Computer Scientist — Division of Bioinformatics and Biostatistics
Joshua Xu, Ph.D.
After graduating with a Ph.D. in electrical engineering from Texas A&M University in 1999, Dr. Xu worked as a senior software engineer for a congressionally funded mobile telemedicine program at the Texas Center for Applied Technology, a research and development center of the Texas A&M University System. In this position he designed and developed many vital modules through software development and hardware integration. In 2007, he joined ICF International to work as an onsite contractor for the National Center for Toxicological Research. Dr. Xu’s primary responsibilities included:
design and development of bioinformatics tools systems to manage and analyze:
- genomics data
- genetics data
In 2012, Dr. Xu joined the newly formed Division of Bioinformatics and Biostatistics to focus on genomics and image analysis. In 2018, he became the Branch Chief for Research-to-Review and Return (R2R) in the Division. Below is a list of awards and recognitions Dr. Xu has received:
2018 NCTR Science Forum Poster-Presentation Award for “Deep Learning for Food Contamination Detection”
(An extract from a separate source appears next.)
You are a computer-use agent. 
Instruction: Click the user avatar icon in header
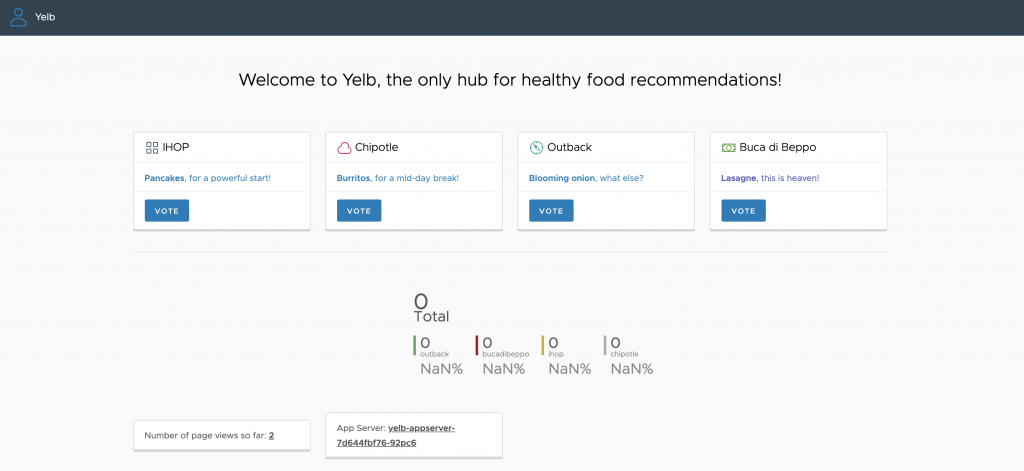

2016 FDA Commissioner’s Special Citation for “Cross-Center Bioinformatics Projects Benefiting Regulatory Business Processes”
2016 FDA Outstanding Inter-Center Scientific Collaboration (group) Award for “Developed a bioinformatics tool and relational database for FDA drug labeling to aid regulatory decision making and drug review in advancing translational and regulatory sciences”
2016 FDA Chief Scientist Publication Award (group) for “Data Methods, Analysis, and Study Design”
2015 NCTR Excellence in Analytical Science Award for “Sequencing Quality Control Project”
2015 FDA Chief Scientist Publication Award (group) for “Basic, Translational or Applied Science”
2015 FDA Group Recognition Award for “Patient Narrative Tool Development Team”
2015 FDA Leveraging/Collaboration Award for “Food Contamination Detection via Bioimaging”
2015 NCTR Outstanding Service Award
2014 NCTR Cash Award for “Special Bioinformatics Services”
2013 FDA Group Recognition Award for “Food Pathogen Analytics Group” (CFSAN/NCTR)
2009 FDA Group Recognition Award for “Z-Tech/ICF International Bioinformatics Group”
Dr. Xu’s experience includes about 16 years developing telemedicine systems, bioinformatics software and systems. He has been working closely with the FDA’s Voluntary eXploratory Data Submission program to review and analyze the submissions involving genetic data and personalized medicine. He specializes in:
software design and implementation
database design and development
signal and image processing algorithm development
high performance computing
analyzing data to associate disease and toxicity with genetic profiles.
Dr. Xu’s experience includes more than 17 years developing bioinformatics software and systems, and conducting bioinformatics research. He has worked closely with the FDA’s Voluntary eXploratory Data Submission program to review and analyze the submissions involving pharmacogenomics, genetic data, and personalized medicine. Dr. Xu has in-depth expertise and experience in software design and development, data mining, data integration, next-generation sequencing data analysis, image analysis, high-performance computing, and analyzing data to associate disease and toxicity with genetic profiles. He has led several systems-development projects at NCTR including SNPTrack—an integrated solution for managing, analyzing, and interpreting genetic association study data. His recent endeavor has been with the Sequencing Quality Control (SEQC2) project, a large and international collaborative consortium led by FDA to evaluate the technical reliabilities and scientific applications of the next generation sequencing (NGS) technologies.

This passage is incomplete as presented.